EXERCISE PROMPT: Update the material below by changing every "magnifier" to "magnifying glass", keeping every other line and character as it is.

RECORDED INFORMATION:
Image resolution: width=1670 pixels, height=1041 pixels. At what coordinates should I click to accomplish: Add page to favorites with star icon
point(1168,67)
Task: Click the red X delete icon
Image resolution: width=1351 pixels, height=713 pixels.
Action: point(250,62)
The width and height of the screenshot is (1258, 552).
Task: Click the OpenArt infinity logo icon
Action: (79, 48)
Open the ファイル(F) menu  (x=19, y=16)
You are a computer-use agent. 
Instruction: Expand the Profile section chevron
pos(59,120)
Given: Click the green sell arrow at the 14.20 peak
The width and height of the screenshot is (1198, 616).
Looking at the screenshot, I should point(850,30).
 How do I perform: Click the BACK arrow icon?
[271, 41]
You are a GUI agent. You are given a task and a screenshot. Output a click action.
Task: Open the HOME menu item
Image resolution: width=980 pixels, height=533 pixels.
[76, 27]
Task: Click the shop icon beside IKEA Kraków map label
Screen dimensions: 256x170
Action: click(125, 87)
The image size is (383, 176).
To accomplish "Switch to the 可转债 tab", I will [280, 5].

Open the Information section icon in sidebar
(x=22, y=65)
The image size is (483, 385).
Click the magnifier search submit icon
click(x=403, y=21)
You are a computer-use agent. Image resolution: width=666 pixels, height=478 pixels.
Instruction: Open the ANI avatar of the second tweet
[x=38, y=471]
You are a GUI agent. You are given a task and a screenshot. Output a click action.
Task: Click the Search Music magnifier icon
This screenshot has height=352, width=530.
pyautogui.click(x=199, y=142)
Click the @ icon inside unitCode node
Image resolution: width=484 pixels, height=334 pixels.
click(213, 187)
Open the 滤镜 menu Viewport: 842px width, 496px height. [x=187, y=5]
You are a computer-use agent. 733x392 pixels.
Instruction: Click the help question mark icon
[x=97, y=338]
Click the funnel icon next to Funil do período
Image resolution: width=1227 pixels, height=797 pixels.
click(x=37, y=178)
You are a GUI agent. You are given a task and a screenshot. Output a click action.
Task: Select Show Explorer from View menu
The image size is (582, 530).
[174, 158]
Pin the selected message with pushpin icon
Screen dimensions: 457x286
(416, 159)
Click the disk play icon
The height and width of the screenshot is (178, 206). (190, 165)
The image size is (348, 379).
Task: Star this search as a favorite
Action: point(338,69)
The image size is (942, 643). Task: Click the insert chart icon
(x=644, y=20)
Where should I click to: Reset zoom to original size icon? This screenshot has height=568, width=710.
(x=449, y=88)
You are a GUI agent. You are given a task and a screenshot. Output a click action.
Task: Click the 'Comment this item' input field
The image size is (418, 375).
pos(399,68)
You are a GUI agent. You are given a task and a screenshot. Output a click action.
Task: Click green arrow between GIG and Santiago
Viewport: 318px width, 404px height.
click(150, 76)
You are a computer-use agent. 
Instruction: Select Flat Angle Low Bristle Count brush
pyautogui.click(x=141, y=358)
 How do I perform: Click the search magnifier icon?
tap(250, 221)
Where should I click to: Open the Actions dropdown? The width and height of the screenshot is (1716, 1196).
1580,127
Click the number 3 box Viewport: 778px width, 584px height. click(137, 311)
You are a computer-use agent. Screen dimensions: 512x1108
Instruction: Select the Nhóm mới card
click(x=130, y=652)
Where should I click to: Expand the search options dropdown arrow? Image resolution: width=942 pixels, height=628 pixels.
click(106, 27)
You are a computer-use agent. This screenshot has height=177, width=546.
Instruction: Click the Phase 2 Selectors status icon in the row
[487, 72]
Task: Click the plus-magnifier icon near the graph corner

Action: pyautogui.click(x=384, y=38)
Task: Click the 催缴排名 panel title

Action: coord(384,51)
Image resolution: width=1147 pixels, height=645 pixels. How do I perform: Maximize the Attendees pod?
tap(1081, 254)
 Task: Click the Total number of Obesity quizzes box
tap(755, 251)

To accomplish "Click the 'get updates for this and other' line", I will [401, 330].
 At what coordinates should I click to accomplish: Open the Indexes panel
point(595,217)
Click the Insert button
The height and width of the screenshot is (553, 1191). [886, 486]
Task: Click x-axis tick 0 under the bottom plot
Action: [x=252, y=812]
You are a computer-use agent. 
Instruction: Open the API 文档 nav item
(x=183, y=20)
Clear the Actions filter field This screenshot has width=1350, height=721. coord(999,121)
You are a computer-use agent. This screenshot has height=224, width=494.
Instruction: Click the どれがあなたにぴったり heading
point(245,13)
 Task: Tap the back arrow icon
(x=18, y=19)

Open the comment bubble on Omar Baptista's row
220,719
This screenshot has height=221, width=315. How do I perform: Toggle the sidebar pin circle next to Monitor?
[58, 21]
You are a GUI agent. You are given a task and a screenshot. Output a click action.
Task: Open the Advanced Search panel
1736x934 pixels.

SOLVED EXERCISE:
Image resolution: width=1670 pixels, height=1041 pixels. At what coordinates should I click to accomplish: Add page to favorites with star icon
point(1168,67)
Task: Click the red X delete icon
Image resolution: width=1351 pixels, height=713 pixels.
Action: point(250,62)
The width and height of the screenshot is (1258, 552).
Task: Click the OpenArt infinity logo icon
Action: (79, 48)
Open the ファイル(F) menu  (x=19, y=16)
You are a computer-use agent. 
Instruction: Expand the Profile section chevron
pos(59,120)
Given: Click the green sell arrow at the 14.20 peak
The width and height of the screenshot is (1198, 616).
Looking at the screenshot, I should point(850,30).
 How do I perform: Click the BACK arrow icon?
[271, 41]
You are a GUI agent. You are given a task and a screenshot. Output a click action.
Task: Open the HOME menu item
Image resolution: width=980 pixels, height=533 pixels.
[76, 27]
Task: Click the shop icon beside IKEA Kraków map label
Screen dimensions: 256x170
Action: click(125, 87)
The image size is (383, 176).
To accomplish "Switch to the 可转债 tab", I will [280, 5].

Open the Information section icon in sidebar
(x=22, y=65)
The image size is (483, 385).
Click the magnifying glass search submit icon
click(x=403, y=21)
You are a computer-use agent. Image resolution: width=666 pixels, height=478 pixels.
Instruction: Open the ANI avatar of the second tweet
[x=38, y=471]
You are a GUI agent. You are given a task and a screenshot. Output a click action.
Task: Click the Search Music magnifying glass icon
This screenshot has height=352, width=530.
pyautogui.click(x=199, y=142)
Click the @ icon inside unitCode node
Image resolution: width=484 pixels, height=334 pixels.
click(213, 187)
Open the 滤镜 menu Viewport: 842px width, 496px height. [x=187, y=5]
You are a computer-use agent. 733x392 pixels.
Instruction: Click the help question mark icon
[x=97, y=338]
Click the funnel icon next to Funil do período
Image resolution: width=1227 pixels, height=797 pixels.
click(x=37, y=178)
You are a GUI agent. You are given a task and a screenshot. Output a click action.
Task: Select Show Explorer from View menu
The image size is (582, 530).
[174, 158]
Pin the selected message with pushpin icon
Screen dimensions: 457x286
(416, 159)
Click the disk play icon
The height and width of the screenshot is (178, 206). (190, 165)
The image size is (348, 379).
Task: Star this search as a favorite
Action: point(338,69)
The image size is (942, 643). Task: Click the insert chart icon
(x=644, y=20)
Where should I click to: Reset zoom to original size icon? This screenshot has height=568, width=710.
(x=449, y=88)
You are a GUI agent. You are given a task and a screenshot. Output a click action.
Task: Click the 'Comment this item' input field
The image size is (418, 375).
pos(399,68)
You are a GUI agent. You are given a task and a screenshot. Output a click action.
Task: Click green arrow between GIG and Santiago
Viewport: 318px width, 404px height.
click(150, 76)
You are a computer-use agent. 
Instruction: Select Flat Angle Low Bristle Count brush
pyautogui.click(x=141, y=358)
 How do I perform: Click the search magnifying glass icon?
tap(250, 221)
Where should I click to: Open the Actions dropdown? The width and height of the screenshot is (1716, 1196).
1580,127
Click the number 3 box Viewport: 778px width, 584px height. click(137, 311)
You are a computer-use agent. Screen dimensions: 512x1108
Instruction: Select the Nhóm mới card
click(x=130, y=652)
Where should I click to: Expand the search options dropdown arrow? Image resolution: width=942 pixels, height=628 pixels.
click(106, 27)
You are a computer-use agent. This screenshot has height=177, width=546.
Instruction: Click the Phase 2 Selectors status icon in the row
[487, 72]
Task: Click the plus-magnifying glass icon near the graph corner

Action: pyautogui.click(x=384, y=38)
Task: Click the 催缴排名 panel title

Action: coord(384,51)
Image resolution: width=1147 pixels, height=645 pixels. How do I perform: Maximize the Attendees pod?
tap(1081, 254)
 Task: Click the Total number of Obesity quizzes box
tap(755, 251)

To accomplish "Click the 'get updates for this and other' line", I will [401, 330].
 At what coordinates should I click to accomplish: Open the Indexes panel
point(595,217)
Click the Insert button
The height and width of the screenshot is (553, 1191). [886, 486]
Task: Click x-axis tick 0 under the bottom plot
Action: [x=252, y=812]
You are a computer-use agent. 
Instruction: Open the API 文档 nav item
(x=183, y=20)
Clear the Actions filter field This screenshot has width=1350, height=721. coord(999,121)
You are a computer-use agent. This screenshot has height=224, width=494.
Instruction: Click the どれがあなたにぴったり heading
point(245,13)
 Task: Tap the back arrow icon
(x=18, y=19)

Open the comment bubble on Omar Baptista's row
220,719
This screenshot has height=221, width=315. How do I perform: Toggle the sidebar pin circle next to Monitor?
[58, 21]
You are a GUI agent. You are given a task and a screenshot. Output a click action.
Task: Open the Advanced Search panel
1736x934 pixels.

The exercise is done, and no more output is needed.